▸ Given records
- - - - - - -

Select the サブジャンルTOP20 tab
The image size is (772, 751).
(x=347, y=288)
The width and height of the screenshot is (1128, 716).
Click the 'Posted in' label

- - - - - - -

▸ To do
Starting at the line with "The width and", retype each line through the final one in the data above, unchanged and with nothing added.

▸ Your solution
The width and height of the screenshot is (1128, 716).
Click the 'Posted in' label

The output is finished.